Haemophilia A is caused by a missing or dysfunctional clotting factor VIIl. Although haemophilia A is usually inherited, a spontaneous mutation of the person’s own genes is responsible for about 30% of cases.

Hemophilia A affects about one in 12,000 people worldwide. In Switzerland, approximately 600 people are affected by haemophilia A of varying degrees of severity. Haemophilia A is diagnosed by measuring the factor VIII activity in the blood. Depending on the factor VIII activity measured, the severity of haemophilia A is categorised as mild, moderate or severe. About one-third of patients suffer from the most severe form of this disease. Patients with haemophilia A have prolonged bleeding after injuries, operations, and dental treatment. In severe cases, there may also be spontaneous bleeding, that is to say, bleeding for no obvious reason.

What is Hemophilia B?

Haemophilia B is less common than haemophilia A and arises when a person does not have enough clotting factor IX. Although haemophilia B is usually hereditary, a spontaneous mutation of the person’s own genes is responsible for about 30% of cases.

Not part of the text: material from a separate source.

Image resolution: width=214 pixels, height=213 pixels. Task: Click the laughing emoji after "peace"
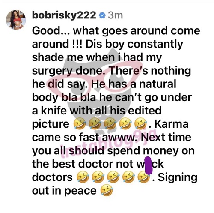coord(107,190)
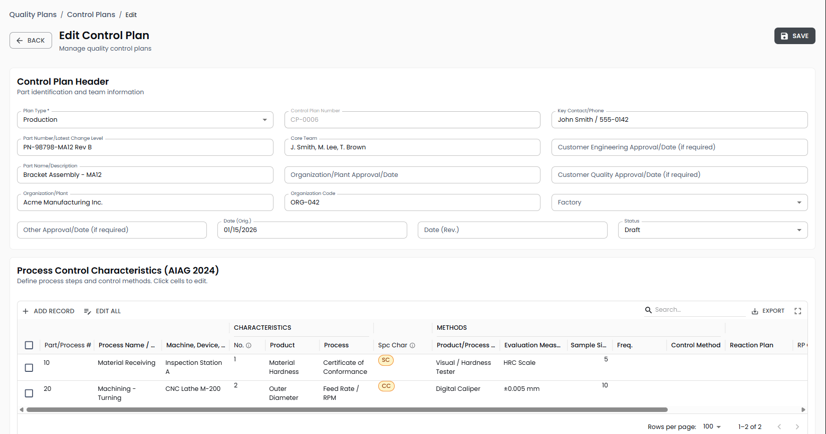Click the SC special characteristic badge
Screen dimensions: 826x434
pos(386,360)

Hemophilia B affects about one in 50,000 people worldwide. In Switzerland, approximately 70 people are affected by haemophilia B. The severity of haemophilia B is categorised as mild, moderate or severe, depending on the factor IX activity measured in the blood. About one-third of patients suffer from the severe form of this disease. Patients with haemophilia B have prolonged bleeding after injuries, operations, and dental treatment.

Treatments of haemophilia A as well as of haemophilia B are extremely effective. With the correct treatment and medical care, patients with haemophilia A or B can lead a completely healthy and normal life.